State-controlled Agricultural Bank of China was ordered to pay a $215 million penalty and install an independent monitor for 18 months to oversee the establishment of compliance controls, New York State’s Department of Financial Services said in a consent order Friday. 

New York and federal officials have aggressively pursued foreign banks over sanctions violations and poor anti-money laundering controls, led by $8.9 billion in federal and state fine against BNP Paribas SA, which pleaded guilty to violating sanctions and laundering laws. 


But it’s unusual for a U.S. entity to levy such a penalty against a China-controlled lender. In July 2015, the U.S. Federal Reserve ordered Beijing-controlled China Construction Bank Corp. to ramp up its money-laundering controls without levying a fine. In September, Agricultural Bank of China itself was ordered to overhaul its money-laundering protections over “significant deficiencies.”

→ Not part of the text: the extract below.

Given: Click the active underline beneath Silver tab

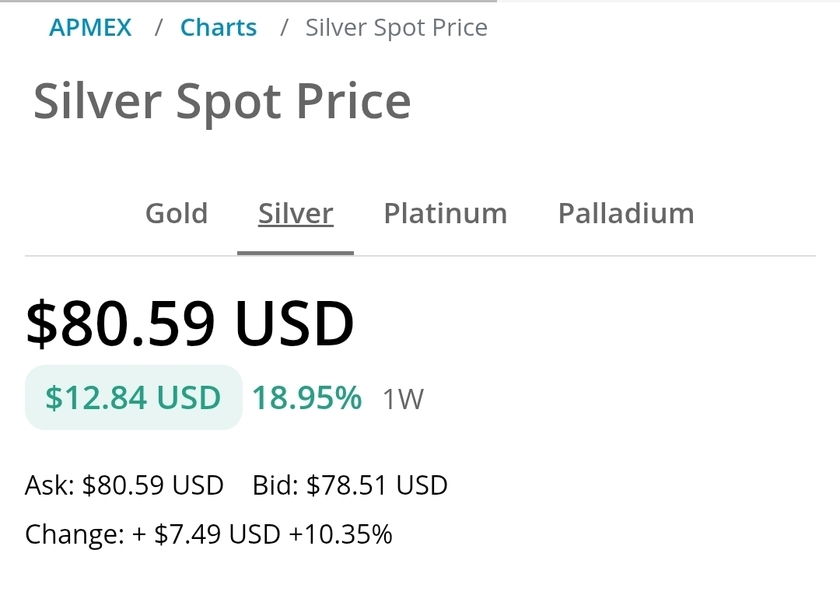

AgBank representatives in New York didn’t immediately respond to requests for comment. Two calls to the company’s Beijing press office and a press officer’s mobile phone went unanswered outside business hours Saturday.

“The failure of a strong compliance program at the New York Branch of the Agricultural Bank of China created a substantial risk that terrorist groups, parties from sanctioned nations and other criminals could have used the Bank to support their illicit activities,” DFS superintendent Maria Vullo said in a statement announcing the action, the biggest fine issued in her tenure that began earlier this year. 

Skyrocketing Dollar Deals

AgBank conducted U.S. dollar clearing in rapidly increasing volumes since 2013 even as New York regulator warned it that it must first improve its compliance functions, according to New York’s consent order, which was signed by AgBank. Dollar-clearing transactions at the bank’s New York branch skyrocketed in 2014 and 2015, the regulator said.

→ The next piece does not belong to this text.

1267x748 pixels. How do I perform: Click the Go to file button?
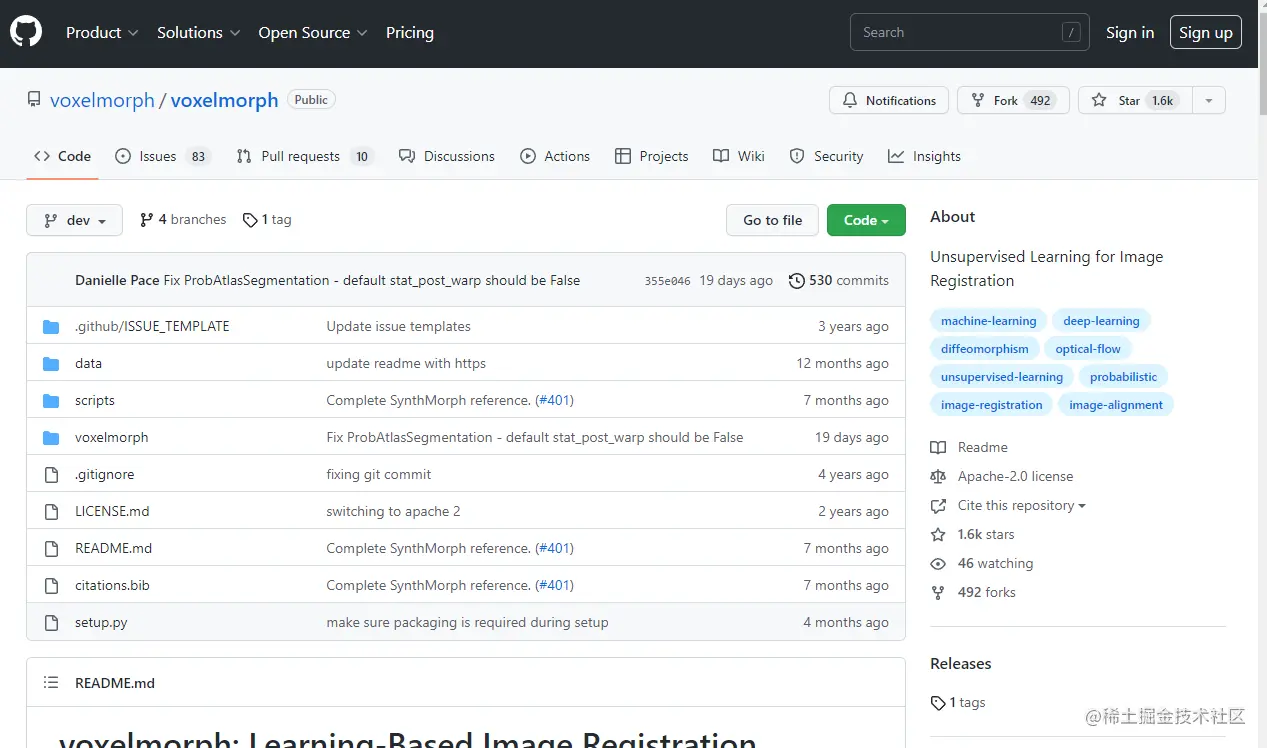click(x=772, y=220)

The bank’s chief compliance officer in New York and other compliance personnel raised flags over transactions in New York, according to the DFS. These included “unusually large” dollar transfers, in round numbers, between Chinese and Russian companies and from Yemen companies to China, as well as “potentially suspicious dollar-denominated payments” from trading companies in the Middle East.

Some invoices appeared to be counterfeited or falsified, the compliance staff said, including dollar transactions apparently involving an Iranian party under U.S. sanctions. Some of these transactions were sent through the global interbank-messaging system, the Society for Worldwide Interbank Financial Telecommunication, using coded messages that masked client identities to avoid DFS screening, according to the consent order.

After bringing the coded SWIFT messages to bank managers’ attention in the fall of 2014, the chief compliance officer in New York was told not to communicate those concerns to regulators. The officer resigned in mid-2015, followed by other compliance workers and replacements had inadequate resources, the DFS said.

The DFS didn’t identify the chief compliance officer.

Retaliation Allegations

Earlier this year, the Beijing-based lender was suedby a former chief compliance officer who ran the firm’s compliance in New York. The officer, Natasha Taft, said she was forced out of her job after telling the New York Fed about money-laundering risks in trade-financing transactions and alleged the bank retaliated against her for the disclosures in late 2014. The bank has denied the allegations. Taft couldn’t immediately be reached for comment.

The DFS is responsible for overseeing the financial services industry in New York. It has enforcement powers over banks chartered in the state, as well as insurance companies. Most large U.S. banks are nationally chartered and regulated by the federal Office of the Comptroller of the Currency.